I remember E2 as (unofficial) predecessor of Wikipedia more than ten years ago [2]. Back in the days Wikipedia also had a triva section - nowadays its forbidden [3], what a pitty. (good we still have IMDb and its trivia pages)
It's sad that Harry Eng's Wikipedia article redirects [4] to "Impossible bottle" article and Bulwersator removed the paragraph about Harry Eng two years ago [5].
I didn't knew E2 before, but reading that article was almost impossible with all those nonsense internal links. I simply don't get whats going on, it's supposed to be some SEO? Awful
e2 is fairly deranged. It's not your place to head for an informative read, and "encyclopedia" would definitely not be the right word, but it's great for ideas, stimulation, not-quite-sure-if-satire, unfinished short fiction, and link chains like "geometrical" > cannon defense patterns > transhumanism > The Broken God > a cloned kitten named "cc". I think of it like /b/ for bored grad students who are into Barthelme and Jeff Noon. One of the treasures of the internet, in my book :)
Those are traditional at E2 - a quirk of that particular community.

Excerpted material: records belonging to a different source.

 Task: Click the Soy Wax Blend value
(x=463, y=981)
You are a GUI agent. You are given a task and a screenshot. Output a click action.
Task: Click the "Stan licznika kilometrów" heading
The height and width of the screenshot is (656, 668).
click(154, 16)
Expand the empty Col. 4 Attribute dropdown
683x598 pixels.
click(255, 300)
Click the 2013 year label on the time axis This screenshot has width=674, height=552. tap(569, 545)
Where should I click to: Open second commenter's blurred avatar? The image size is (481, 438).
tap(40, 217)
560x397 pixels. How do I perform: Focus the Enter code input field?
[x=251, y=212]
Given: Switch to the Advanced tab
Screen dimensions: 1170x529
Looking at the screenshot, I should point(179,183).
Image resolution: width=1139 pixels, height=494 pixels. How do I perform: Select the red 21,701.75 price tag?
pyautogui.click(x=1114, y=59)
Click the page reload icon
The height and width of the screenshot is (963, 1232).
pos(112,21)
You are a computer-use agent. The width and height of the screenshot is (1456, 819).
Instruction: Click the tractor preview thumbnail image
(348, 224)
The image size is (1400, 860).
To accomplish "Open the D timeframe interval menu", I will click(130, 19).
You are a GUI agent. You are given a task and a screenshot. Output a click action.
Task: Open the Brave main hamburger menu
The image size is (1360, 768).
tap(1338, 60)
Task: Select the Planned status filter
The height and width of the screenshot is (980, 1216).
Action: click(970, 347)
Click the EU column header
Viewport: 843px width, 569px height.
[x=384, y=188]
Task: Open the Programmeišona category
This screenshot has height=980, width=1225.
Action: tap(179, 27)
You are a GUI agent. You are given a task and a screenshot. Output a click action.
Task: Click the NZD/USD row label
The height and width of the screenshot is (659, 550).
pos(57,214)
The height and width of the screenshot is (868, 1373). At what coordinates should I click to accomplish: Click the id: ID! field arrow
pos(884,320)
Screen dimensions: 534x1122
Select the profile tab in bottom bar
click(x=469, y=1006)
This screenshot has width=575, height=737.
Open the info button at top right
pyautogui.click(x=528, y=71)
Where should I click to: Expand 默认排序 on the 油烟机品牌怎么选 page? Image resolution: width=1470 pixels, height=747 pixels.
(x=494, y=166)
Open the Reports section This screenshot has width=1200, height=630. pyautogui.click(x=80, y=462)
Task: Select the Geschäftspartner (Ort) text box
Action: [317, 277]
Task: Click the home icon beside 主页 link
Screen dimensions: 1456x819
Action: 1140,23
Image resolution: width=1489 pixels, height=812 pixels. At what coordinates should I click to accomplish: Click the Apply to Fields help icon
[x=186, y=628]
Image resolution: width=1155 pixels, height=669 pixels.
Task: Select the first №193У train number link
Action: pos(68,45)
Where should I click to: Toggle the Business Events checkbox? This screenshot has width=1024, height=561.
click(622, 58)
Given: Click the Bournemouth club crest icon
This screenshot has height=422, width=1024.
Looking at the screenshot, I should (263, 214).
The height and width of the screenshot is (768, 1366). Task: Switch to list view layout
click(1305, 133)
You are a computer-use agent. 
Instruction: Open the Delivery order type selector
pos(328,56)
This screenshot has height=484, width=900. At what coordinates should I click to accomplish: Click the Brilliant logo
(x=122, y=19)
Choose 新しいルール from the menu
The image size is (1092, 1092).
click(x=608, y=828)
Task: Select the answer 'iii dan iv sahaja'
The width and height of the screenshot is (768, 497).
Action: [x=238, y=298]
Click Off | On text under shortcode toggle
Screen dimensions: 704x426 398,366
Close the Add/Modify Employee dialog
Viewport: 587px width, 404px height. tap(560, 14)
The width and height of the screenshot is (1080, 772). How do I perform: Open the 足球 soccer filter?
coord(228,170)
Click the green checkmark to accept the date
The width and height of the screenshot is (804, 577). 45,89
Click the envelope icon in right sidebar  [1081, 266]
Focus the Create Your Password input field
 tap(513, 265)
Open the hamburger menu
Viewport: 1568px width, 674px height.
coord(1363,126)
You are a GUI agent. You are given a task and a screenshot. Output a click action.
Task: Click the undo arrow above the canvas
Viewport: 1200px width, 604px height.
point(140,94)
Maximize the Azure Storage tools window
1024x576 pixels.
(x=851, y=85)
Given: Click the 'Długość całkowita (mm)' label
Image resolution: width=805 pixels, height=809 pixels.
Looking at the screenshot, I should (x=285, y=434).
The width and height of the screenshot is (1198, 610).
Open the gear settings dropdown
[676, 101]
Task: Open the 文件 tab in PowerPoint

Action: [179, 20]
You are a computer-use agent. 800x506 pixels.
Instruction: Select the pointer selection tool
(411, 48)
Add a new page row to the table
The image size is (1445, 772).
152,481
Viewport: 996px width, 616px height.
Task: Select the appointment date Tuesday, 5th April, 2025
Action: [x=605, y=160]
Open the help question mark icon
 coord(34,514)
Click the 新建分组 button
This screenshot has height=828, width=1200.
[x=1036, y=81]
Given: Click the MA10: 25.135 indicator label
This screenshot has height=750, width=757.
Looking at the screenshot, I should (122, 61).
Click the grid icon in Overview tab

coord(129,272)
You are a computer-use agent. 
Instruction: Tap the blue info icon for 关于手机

I don't think they're SEO. If done right, sometimes they make you think. Sometimes they don't even go anywhere and are still successful in that regard. Sometimes not.
Jeez the amount of time I spent on E2 in high school and college was stunning. So many open tabs as I followed those links. Even wrote an app to find the "shortest distance" between two randomly selected ideas.
Not to detract from the subject itself, but that is some shockingly bad layout and design for a site whose sole content is long-form articles. Small font on a too-dark background in an unreadably wide column - what an absolutely embarrassing UX failure.
I suspect the "plank" is actually a wood veneer glued over a set of blocks. The veneers are extremely flexible (you could roll them up) and would look like this once carefully assembled. A side view of the 'plank' would be interesting.
I was just thinking the wood could be soaking in water for a few days to get it good and mushy, compressed and shoved through the neck via clamps. The knot you could tie (or partially tie) via thin shipbuilder's pliers. I have no clever thoughts on getting a metal nut or a lightbulb through the too-small neck of the bottle though.
There is a trick where you can wet wood for a very long time and it becomes more malleable. This lets you do things like, place a solid metal beating within a single hunk of wood.
Probably not how it was done, but is it possible to craft a bottle in such a way that the refraction index makes the content appear larger than it actually is?
More seriously, note that he only claims the bottle hasn't been cut/modified, nothing about the objects within. To me, it's rather obvious that they're disassembled into pieces small enough to go in, then reassembled inside. Reassembly is the tricky part but it's not hard to see how things could be manipulated into position with string (or dental floss as he mentions), tweezers, sticks, and other tools.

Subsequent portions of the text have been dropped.